The UK government has stepped up pressure on crypto networks and the companies and individuals it says are being used by Russia to evade sanctions. London unveiled a new package of measures aimed at both traditional financial channels and cryptocurrency exchanges, saying these networks appear to have been used to help finance the war in Ukraine.
On the 13th (local time), the Foreign, Commonwealth and Development Office (FCDO) said it had imposed sanctions on 18 targets it suspects Moscow used to circumvent restrictions. The FCDO warned that Russia has increasingly relied on “shadow finance” and “dark networks” to evade legal measures. The sanctions are intended to disrupt Russian funding routes and sever payment networks that support the war in Ukraine.
The list includes the A7 network and other firms and individuals tied to Russia’s illicit financial infrastructure. Officials say A7 funneled money to Russia through Kyrgyzstan’s financial system. Also named was HTX, the operator of global crypto exchange Huobi Global S.A.; UK authorities allege the platform supplied funds and economic resources to Russia’s financial sector. HTX told Bloomberg it prioritizes regulatory compliance and adheres to local rules in the jurisdictions where it operates.
The UK also sanctioned three Georgia-based companies accused of helping Russia evade restrictions through exchange and payment networks centered on Moscow. As suspicions have grown in recent years that Russia is using digital assets as a sanctions-busting tool, scrutiny from the UK and European authorities has intensified. The European Commission has previously considered a blanket ban on Russia-linked crypto transactions.
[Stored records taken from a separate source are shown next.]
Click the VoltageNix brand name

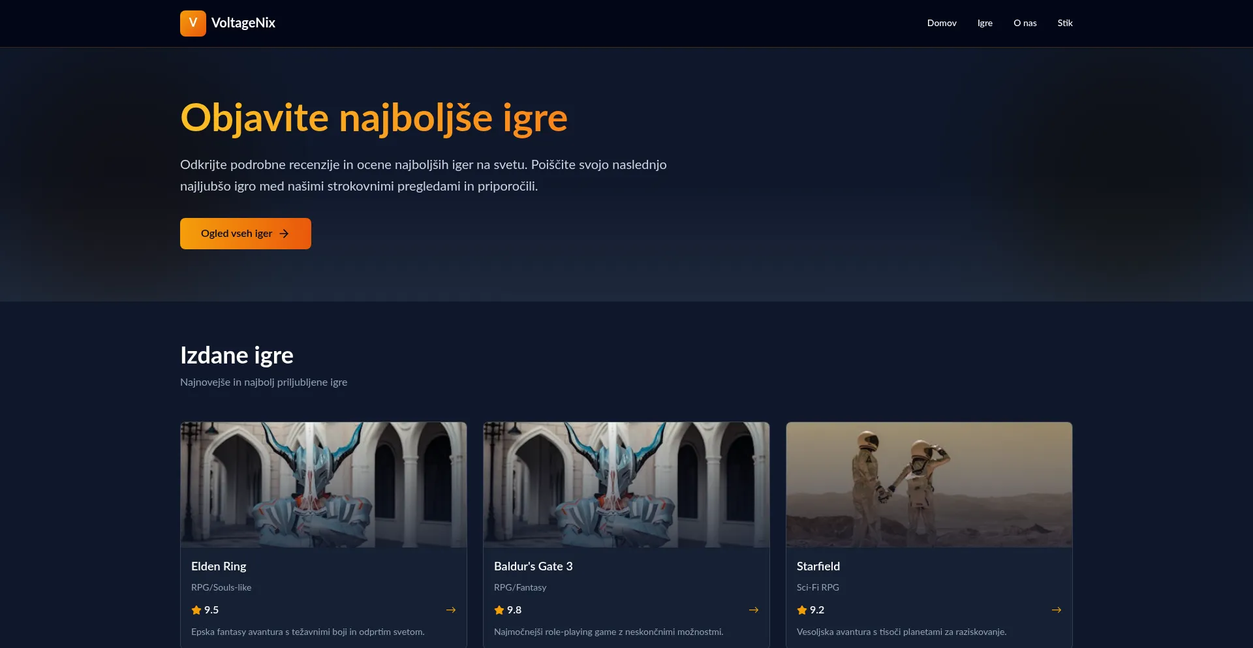pyautogui.click(x=243, y=23)
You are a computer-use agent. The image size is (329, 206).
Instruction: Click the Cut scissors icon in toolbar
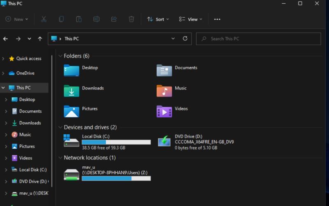tap(44, 19)
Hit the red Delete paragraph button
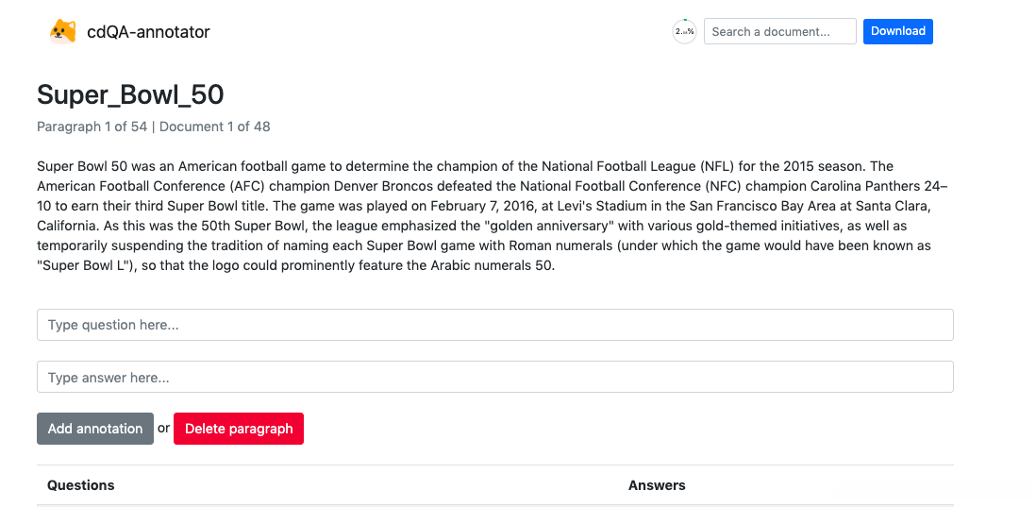The height and width of the screenshot is (507, 1036). (x=239, y=429)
The announcement underscores that Western sanctions are extending beyond conventional financial pressure to include crypto infrastructure. Over the past four years, the UK says it has sanctioned more than 3,300 individuals, companies and vessels and estimates those measures have inflicted roughly $450 billion in damage on Russia’s war economy. Foreign Secretary Yvette Cooper said, “If the Kremlin thinks it can hide behind crypto and shadow finance to dodge sanctions, it is gravely mistaken. We will expose and dismantle these networks with our allies.”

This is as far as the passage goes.